[Exercise instructions]
Keep only those lines of the records that include the string "computer".

[Dataset entries]
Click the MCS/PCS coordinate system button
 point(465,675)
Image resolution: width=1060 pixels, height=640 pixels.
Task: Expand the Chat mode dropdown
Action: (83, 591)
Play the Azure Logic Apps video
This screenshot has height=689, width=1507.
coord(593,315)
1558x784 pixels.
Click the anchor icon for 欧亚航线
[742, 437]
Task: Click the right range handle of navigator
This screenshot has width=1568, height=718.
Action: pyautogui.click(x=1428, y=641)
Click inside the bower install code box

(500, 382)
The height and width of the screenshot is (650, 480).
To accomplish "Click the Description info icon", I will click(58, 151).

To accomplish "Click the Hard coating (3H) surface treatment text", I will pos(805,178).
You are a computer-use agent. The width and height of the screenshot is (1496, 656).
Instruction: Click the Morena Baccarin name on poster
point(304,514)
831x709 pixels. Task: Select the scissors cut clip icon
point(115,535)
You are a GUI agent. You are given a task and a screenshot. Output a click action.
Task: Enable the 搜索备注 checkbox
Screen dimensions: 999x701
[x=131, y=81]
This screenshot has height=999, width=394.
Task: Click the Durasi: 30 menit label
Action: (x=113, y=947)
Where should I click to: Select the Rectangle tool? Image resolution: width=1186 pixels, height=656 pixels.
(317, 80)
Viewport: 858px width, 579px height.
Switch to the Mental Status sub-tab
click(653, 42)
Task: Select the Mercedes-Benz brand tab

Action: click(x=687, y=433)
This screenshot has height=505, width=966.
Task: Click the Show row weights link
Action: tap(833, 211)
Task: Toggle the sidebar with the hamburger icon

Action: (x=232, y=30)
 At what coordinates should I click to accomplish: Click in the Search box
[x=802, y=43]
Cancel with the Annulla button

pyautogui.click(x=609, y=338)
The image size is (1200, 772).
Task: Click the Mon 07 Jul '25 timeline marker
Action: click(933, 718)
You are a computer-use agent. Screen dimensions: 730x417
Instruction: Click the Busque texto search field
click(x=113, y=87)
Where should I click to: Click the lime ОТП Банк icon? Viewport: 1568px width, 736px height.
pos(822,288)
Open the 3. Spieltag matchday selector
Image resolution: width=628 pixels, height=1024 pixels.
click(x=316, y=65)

[Output of the task]
You are a computer-use agent. The width and height of the screenshot is (1496, 656).
You are a computer-use agent. Screen dimensions: 730x417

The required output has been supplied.